Is ours the perfect universe, or could there be another just as good? NS 30 Jun 2001

WHY is the Universe the way it is? Why do the many parameters that define it happen to be the very values that give rise to habitable planets and life?

Many cosmologists subscribe to the "anthropic principle'-for us to observe them, the parameters simply have to be the size they are. Not so, says one physicist. He says that at least one other arrangement of cosmological parameters would lead to life.

Some of the Universe's parameters seem precisely set at values that allow us to be here. If they were only slightly different, the heavy elements essential for life would not have formed, for example. Many prominent cosmologists think this is no accident, and their view is enshrined in the 1986 book The Anthropic Cosmological Principle by John Barrow and Frank Tipler.

But the principle could have its legs knocked from under it by a theoretical study by Anthony Aguirre of the Institute for Advanced Study in Princeton, New Jersey. He wondered if there might be another set of parameters that would permit life.

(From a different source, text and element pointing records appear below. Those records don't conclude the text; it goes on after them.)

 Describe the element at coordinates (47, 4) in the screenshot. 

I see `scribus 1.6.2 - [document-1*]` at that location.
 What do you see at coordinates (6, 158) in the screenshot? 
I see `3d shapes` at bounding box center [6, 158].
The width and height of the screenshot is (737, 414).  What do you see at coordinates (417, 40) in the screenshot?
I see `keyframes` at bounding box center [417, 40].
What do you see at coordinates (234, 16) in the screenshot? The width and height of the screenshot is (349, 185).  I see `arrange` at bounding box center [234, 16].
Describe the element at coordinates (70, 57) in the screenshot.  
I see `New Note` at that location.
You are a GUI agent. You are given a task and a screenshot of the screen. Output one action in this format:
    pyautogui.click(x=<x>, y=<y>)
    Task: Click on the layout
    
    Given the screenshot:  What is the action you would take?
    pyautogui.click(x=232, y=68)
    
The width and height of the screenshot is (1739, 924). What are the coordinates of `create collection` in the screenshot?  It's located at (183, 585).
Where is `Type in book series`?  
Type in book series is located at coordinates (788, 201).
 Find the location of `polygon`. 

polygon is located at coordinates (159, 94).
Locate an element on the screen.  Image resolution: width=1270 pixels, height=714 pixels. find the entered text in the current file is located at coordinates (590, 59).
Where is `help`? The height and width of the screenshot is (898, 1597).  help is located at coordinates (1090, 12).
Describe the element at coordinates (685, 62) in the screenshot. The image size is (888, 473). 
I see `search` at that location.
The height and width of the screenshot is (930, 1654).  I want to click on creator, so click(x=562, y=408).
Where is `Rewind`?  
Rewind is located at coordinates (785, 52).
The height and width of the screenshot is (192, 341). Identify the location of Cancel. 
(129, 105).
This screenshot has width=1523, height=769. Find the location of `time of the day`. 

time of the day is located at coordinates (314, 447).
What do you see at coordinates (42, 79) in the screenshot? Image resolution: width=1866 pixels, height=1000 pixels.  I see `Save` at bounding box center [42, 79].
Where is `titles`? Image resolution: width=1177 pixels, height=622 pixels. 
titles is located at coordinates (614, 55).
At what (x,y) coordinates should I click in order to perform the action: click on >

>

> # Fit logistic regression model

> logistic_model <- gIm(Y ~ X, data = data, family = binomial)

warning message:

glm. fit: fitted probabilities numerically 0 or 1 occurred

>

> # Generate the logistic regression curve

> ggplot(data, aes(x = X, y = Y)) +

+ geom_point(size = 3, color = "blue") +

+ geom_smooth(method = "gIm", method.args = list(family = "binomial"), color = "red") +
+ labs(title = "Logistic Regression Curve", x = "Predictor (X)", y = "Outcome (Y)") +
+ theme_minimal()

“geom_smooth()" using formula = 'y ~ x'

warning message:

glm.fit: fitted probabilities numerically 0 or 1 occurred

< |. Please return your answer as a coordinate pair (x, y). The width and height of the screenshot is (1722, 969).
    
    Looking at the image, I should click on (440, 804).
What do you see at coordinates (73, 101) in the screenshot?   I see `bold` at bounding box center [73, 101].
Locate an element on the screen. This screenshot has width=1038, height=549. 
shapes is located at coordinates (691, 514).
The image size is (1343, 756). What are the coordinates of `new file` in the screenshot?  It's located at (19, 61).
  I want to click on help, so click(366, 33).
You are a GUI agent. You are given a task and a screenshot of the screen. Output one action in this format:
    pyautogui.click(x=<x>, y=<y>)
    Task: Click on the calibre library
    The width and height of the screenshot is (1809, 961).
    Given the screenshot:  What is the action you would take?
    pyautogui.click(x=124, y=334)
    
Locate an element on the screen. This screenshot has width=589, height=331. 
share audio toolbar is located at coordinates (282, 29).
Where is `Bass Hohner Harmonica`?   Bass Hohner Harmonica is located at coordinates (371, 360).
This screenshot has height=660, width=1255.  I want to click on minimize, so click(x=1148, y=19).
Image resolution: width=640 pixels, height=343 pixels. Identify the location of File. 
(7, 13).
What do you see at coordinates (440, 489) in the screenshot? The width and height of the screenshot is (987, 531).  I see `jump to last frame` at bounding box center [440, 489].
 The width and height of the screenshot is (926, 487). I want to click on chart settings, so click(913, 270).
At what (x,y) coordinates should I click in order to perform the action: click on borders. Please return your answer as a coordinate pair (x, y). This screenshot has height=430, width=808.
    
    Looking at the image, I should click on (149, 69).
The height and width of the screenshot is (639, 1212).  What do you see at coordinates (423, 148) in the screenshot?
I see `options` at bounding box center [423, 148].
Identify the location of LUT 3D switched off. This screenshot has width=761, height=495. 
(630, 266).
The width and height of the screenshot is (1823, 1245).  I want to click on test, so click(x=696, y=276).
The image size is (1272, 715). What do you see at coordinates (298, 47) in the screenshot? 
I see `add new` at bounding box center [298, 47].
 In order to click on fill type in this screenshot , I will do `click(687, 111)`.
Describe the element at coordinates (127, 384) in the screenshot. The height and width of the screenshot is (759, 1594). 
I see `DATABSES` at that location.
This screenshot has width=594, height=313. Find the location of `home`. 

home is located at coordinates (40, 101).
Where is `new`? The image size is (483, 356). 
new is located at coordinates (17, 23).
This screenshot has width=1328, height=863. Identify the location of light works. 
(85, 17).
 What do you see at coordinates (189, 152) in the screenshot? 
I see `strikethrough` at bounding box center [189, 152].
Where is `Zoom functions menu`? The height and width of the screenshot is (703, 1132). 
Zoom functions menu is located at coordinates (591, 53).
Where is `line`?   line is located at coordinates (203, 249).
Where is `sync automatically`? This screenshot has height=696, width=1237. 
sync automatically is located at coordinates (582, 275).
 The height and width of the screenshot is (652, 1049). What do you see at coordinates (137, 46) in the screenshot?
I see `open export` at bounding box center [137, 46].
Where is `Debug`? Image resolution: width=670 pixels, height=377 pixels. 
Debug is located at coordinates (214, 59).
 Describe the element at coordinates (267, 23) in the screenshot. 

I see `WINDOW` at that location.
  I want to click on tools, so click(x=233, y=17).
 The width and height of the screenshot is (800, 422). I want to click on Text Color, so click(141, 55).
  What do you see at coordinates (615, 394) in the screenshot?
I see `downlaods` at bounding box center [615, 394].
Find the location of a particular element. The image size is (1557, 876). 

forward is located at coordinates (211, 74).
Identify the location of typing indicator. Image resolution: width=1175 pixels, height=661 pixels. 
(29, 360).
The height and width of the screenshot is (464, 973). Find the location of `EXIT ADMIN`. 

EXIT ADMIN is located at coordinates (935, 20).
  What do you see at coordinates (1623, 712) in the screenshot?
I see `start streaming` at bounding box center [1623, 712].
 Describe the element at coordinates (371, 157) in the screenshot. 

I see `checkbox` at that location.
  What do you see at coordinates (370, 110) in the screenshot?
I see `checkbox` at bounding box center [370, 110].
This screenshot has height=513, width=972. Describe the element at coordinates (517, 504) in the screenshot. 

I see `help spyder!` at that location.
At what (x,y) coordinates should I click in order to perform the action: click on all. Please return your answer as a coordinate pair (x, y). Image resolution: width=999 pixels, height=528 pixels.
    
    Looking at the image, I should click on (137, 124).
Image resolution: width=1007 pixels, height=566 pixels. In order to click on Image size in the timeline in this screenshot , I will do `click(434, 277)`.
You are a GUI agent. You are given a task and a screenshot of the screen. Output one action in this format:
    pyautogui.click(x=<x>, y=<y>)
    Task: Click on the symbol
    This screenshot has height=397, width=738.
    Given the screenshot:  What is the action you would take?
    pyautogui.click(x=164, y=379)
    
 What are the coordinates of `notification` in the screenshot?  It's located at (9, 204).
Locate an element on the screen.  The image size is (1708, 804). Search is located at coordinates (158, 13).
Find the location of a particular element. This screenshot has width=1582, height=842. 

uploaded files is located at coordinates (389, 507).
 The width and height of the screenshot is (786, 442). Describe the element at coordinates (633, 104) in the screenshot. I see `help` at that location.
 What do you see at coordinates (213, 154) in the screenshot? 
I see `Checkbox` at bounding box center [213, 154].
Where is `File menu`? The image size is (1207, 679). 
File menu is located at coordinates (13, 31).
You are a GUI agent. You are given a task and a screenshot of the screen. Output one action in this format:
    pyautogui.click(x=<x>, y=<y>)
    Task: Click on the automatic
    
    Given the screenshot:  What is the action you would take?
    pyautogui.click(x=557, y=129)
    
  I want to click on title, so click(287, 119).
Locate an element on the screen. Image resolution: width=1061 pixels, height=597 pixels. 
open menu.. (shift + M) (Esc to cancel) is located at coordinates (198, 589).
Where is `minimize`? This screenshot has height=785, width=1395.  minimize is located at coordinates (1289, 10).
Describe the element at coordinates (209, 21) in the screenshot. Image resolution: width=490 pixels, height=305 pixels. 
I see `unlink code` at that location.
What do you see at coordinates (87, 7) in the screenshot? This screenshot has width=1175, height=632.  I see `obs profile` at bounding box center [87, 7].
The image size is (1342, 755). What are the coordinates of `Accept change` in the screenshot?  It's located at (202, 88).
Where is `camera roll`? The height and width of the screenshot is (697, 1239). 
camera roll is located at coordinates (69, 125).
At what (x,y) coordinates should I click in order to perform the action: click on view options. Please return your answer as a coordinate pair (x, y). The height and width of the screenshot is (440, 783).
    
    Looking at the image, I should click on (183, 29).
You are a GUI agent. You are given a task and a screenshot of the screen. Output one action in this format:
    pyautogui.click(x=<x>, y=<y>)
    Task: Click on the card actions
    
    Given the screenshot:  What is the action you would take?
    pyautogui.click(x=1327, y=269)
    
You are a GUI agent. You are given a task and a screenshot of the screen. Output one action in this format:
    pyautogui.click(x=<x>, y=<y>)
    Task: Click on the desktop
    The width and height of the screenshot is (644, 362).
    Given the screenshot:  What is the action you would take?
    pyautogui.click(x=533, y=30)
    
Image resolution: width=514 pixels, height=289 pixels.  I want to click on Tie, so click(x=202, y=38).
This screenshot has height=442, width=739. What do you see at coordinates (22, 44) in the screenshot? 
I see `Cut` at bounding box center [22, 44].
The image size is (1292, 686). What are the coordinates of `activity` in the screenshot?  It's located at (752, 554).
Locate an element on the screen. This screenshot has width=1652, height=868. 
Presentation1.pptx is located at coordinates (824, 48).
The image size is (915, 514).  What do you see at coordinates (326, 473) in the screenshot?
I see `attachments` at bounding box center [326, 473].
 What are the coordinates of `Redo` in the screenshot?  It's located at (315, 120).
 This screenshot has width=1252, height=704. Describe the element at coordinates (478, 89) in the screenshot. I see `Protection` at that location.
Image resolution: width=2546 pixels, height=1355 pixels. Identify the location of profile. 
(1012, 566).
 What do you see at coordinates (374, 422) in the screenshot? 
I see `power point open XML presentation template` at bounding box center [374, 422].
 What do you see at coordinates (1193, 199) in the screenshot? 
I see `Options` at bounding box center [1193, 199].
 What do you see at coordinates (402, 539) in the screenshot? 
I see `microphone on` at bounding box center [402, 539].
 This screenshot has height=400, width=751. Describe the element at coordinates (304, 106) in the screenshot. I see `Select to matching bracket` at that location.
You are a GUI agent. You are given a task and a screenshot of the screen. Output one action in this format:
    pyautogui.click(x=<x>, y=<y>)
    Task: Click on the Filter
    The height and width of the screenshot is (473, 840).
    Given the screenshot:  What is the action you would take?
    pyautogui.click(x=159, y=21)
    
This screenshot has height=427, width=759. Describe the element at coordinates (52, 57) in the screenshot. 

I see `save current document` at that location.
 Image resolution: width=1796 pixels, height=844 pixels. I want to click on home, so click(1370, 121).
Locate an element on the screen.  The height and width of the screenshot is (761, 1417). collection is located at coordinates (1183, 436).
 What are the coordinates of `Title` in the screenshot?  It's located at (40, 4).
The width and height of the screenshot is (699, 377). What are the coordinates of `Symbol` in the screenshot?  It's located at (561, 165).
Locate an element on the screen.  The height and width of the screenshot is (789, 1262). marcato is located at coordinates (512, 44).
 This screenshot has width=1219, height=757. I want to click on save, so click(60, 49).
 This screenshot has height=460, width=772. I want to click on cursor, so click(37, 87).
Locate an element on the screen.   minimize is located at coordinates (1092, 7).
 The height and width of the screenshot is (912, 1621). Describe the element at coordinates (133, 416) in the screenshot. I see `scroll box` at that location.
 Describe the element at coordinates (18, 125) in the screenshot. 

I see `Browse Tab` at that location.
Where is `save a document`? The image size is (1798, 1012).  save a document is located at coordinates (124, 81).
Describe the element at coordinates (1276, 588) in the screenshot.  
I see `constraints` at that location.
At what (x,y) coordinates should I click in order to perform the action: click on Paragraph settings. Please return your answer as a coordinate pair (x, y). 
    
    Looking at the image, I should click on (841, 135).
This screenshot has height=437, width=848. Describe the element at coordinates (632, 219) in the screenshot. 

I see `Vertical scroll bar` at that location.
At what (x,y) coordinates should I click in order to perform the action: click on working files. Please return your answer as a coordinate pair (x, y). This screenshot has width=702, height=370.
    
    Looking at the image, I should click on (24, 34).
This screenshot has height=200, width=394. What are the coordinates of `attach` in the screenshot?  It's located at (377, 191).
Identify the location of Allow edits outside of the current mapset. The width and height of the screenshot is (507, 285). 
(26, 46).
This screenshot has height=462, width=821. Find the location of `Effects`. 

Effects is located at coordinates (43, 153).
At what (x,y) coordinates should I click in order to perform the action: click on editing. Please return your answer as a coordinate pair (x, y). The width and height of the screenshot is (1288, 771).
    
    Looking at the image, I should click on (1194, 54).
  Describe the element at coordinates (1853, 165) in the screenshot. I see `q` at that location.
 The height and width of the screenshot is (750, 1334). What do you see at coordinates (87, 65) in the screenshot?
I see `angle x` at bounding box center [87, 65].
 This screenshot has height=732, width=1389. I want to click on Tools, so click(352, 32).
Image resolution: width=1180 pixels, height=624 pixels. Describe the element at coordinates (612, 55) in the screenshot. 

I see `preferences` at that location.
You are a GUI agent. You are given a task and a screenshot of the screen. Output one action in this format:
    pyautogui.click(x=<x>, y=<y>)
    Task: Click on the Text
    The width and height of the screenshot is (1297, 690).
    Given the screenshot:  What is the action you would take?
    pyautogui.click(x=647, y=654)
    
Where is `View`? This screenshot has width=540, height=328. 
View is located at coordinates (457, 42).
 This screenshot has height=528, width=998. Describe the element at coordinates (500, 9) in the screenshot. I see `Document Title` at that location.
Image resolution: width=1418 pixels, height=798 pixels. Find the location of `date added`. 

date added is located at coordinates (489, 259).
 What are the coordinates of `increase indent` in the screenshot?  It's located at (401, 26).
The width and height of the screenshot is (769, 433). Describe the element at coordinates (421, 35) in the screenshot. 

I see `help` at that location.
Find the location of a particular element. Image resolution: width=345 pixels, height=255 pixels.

Aguirre began by defining the conditions necessary for biology. "Crudely speaking, the evolution of life requires heavy elements such as calcium and iron and the billions of years of stable temperatures found around a star of solar mass," says Aguirre.

To his surprise, Aguirre found that such conditions could also be satisfied in a universe that seems very alien. "It's hard to imagine a universe more different from our own," he says. In our "hot" big bang, a huge number of photons very quickly blasted apart any matter that formed. This meant that the light elements produced early on did not have time to fuse together to form heavier ones. Heavy elements were later formed in the central furnaces of stars.

Aguirre's universe starts with a "cold" big bang, and does not have to wait so long for its heavy elements to form. "In a cold big bang universe, matter is much denser at a given temperature and all the heavy elements necessary for life get built up in the first seconds," says Aguirre.

His universe could also have an enormously large cosmological constant-a repulsive force which drives matter apart. At up to 100,000 trillion times bigger than the constant in our Universe, this would mean that after 13 billion years-the Universe's current age-the alien universe would be eerily dark and devoid of stars. "Instead of galaxies crowding space, only a few isolated star clusters would be adrift in a vast ocean of darkness,' says Aguirre.

He suspects there could be other alternative universes, too. "People are going to have to think very carefully about using the anthropic principle,' he says.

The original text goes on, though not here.